Когда официант отошел, Джейми придвинулась к Андреа:
— Ну, и когда произойдет это событие?
— Четырнадцатого июля — в нашем имении в Саутгэмптоне. Раньше Том никак не может взять отпуска, чтобы мы могли провести настоящий медовый месяц, — объяснила Андреа. — Мы поедем во Францию, потом в Англию.
— А что подарить тебе на свадьбу? — И Джейми со злой усмешкой начала перечислять: — Тостер? Миксер? Имя лучшего адвоката?
— Мне нужна ты.
Брови Джейми поползли вверх от изумления.
— Я хочу, чтобы ты у меня была свидетельницей, — сказала Андреа, когда официант вернулся с заказом.
— Согласна, — без колебаний ответила Джейми, — с одним условием.
Андреа посмотрела на нее подозрительно:
— Каким?
— Что мне не придется надевать розовое платье! Терпеть не могу этот дурацкий розовый цвет!
— Ничего розового! — Андреа энергично затрясла головой.
— В таком случае, согласна, — приняла предложение Джейми. — А теперь, раз уж мы покончили с делом, давай закажем что-нибудь? Умираю от голода — а здесь такие телячьи отбивные и земляничный десерт а-ля Романофф, после которых и умереть не жалко…

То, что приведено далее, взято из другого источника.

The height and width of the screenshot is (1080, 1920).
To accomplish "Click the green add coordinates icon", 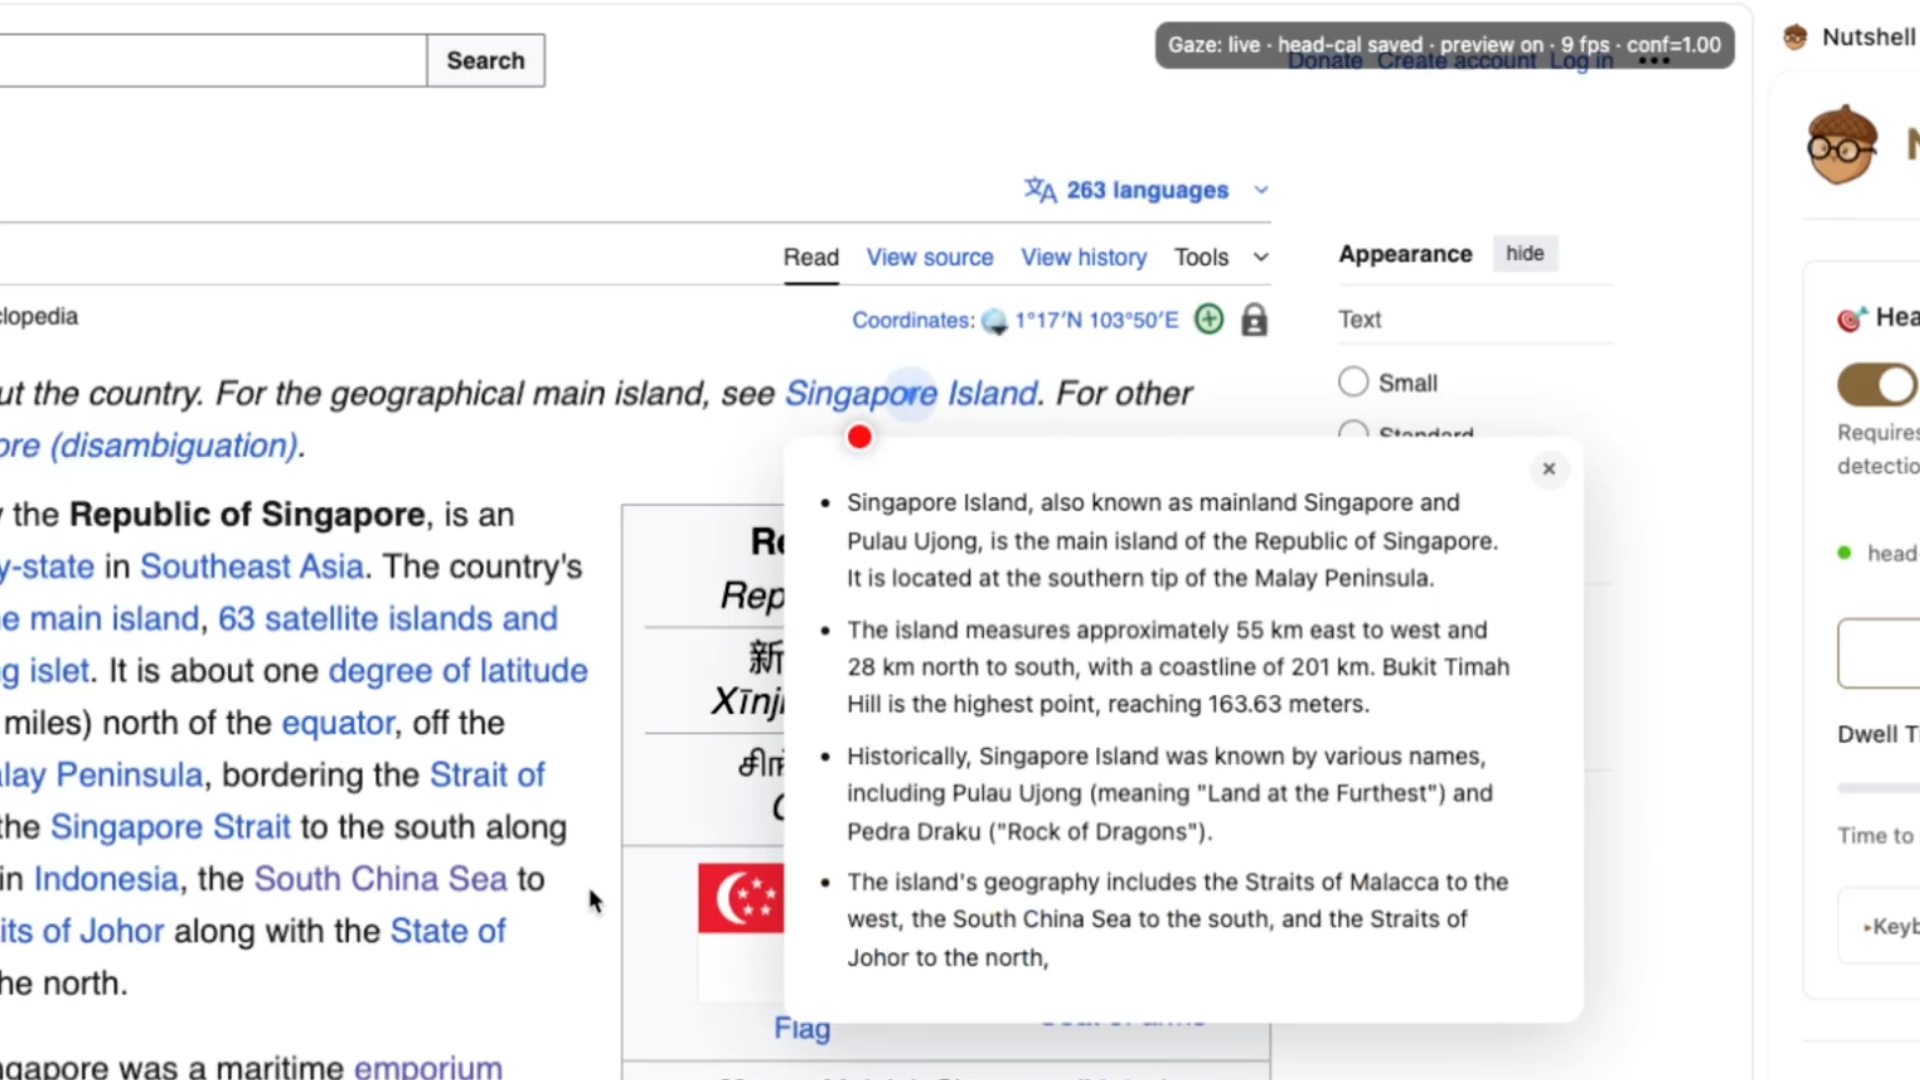I will [x=1209, y=319].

Ноги Джейми поочередно касались земли, отбивая мерный ритм. Промозглым апрельским вечером она обегала по своему обычному маршруту дорожки Центрального парка — в спортивном шерстяном костюме с начесом, с плотной повязкой вокруг головы, в кроссовках «Найк». Щеки у нее заледенели, изо рта вырывался пар, но она продолжала бегать, невзирая на секущий ветер. Каждый вечер, кроме понедельников, она бегала в любую погоду круглый год. Еще в Принстоне она заметила, как здорово бег влияет и на ее физическую форму, и на умственные способности. Она бегала каждый день до изнеможения, но чувствовала себя здоровой и бодрой. Так она расслаблялась. Отец не раз говорил ей когда-то, что ее энергии хватило бы на десятерых, и он был прав. В детстве она находилась в непрестанном движении, а вот терпения у нее не хватало, она так и не освоила йогу, она была совершенно не способна долго концентрировать внимание на чем-либо одном, не могла заниматься медитацией. Да и ходить каждый день в спортзал казалось ей утомительным. Но когда она бегала, она чувствовала невероятный подъем и одновременно полное равновесие духа.
Постепенно переходя на ходьбу, она направилась к выходу на Семьдесят вторую улицу. Минуя Дакоту, она вспомнила ночь, когда ей пришлось делать репортаж об убийстве Джона Леннона. Это был один из самых знаменитых ее репортажей, после которого к ней пришло настоящее признание. Она даже поежилась от жутковатых воспоминаний: в первый раз столкнулась она тогда с убийством, юная фотожурналистка, никому еще не известная… И тут же подумала об отце, о том, что могло с ним произойти, умер он или жив.
Так она дошла до своего дома на Уэст-Энд-авеню. Консьерж добродушно заворчал, открывая ей дверь:
— Ну и ну, и как это вы бегаете в такую погоду, мисс Линд? А уж зимой каково вам приходится?
— Просто бежать нужно очень осторожно, — рассмеялась Джейми. — Очень.